After days of uncertainty and absolute penury, there was visible relief as the nine planted their feet on Indian soil on Tuesday. Mohammad Noushad, from Ullal, Abdul Javed from Koppa (Chikmagalur district), Jagadish Naik from Honnawar, Mohammad Ashraf from Ullal, Hussain Zachariah from Padubidri, Abdul Rahim from Manjeshwar, Mohammad Bashir from Uppinangadi, Raghava Poojary from Honnala (Udupi district) and Fairoze Munnava from Koppa – all under 35 years – narrate their tale of torment and despair in Abu Dhabi.

Around four months ago, they were approached by various agents, who ultimately put them on to Sayyed, who operates from Kudroli in the city.

In all, around 21 persons paid between Rs. 55,000 and Rs. 1 lakh (no receipts were given to any of them) for the promise of a well-paying job in the Emirate.

“The agent promised a job in Royal Palace hotel as office boys, with a monthly payment of 1,250 dirham. Food and stay was included and over-time payment was promised,” said Abdul Javed (28), who pledged gold and took a loan from a small-time financier.

On September 17, the day they landed there, the group of labourers received their first shock. Contrary to the promises, they were being taken to a dates factory away from Abu Dhabhi, and the salary was halved.

“They said we will get paid only 650 dirham, and they will not provide for food or medical insurance,” said Mr. Javed. Even the accommodation provided saw six of them squeeze into one room.

Unhappy, and clearly dejected, the nine of them approached labour court – the rest relenting and joining the company or taking up work elsewhere.

Faced with a summons, the company agreed to increase pay to 950 dirham, and put them up in Abu Dhabhi itself.

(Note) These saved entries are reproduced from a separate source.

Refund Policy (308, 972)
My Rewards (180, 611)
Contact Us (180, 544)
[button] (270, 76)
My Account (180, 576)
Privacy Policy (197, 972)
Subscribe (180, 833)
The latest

However, they were made to clean the roads and prune trees, while the accommodation was like a “slum” with “terrible sanitary facilities”.

“When we protested again on October 3, the company threw us out,” said Mr. Javed, and added, “When we asked for our passports back, they said we had to give one month’s salary and show them the ticket. They knew we couldn’t afford it.”

For three days then, with no where to go, the men resided on the roads there and subsisted only on water. Ultimately, they got in touch with a member of the Indian Fraternity Forum, an organisation of expatriates. “They approached the labour court again, and we got our passports back. They even funded our tickets,” said Md. Noushad.

The ordeal, however, is far from over. Each one faces daunting loans to repay – compounded by steep interests of small financiers. “We don’t know what we’ll do now. We’ll file a criminal case against all the agents, and hopefully recover some money,” said Mr. Javed.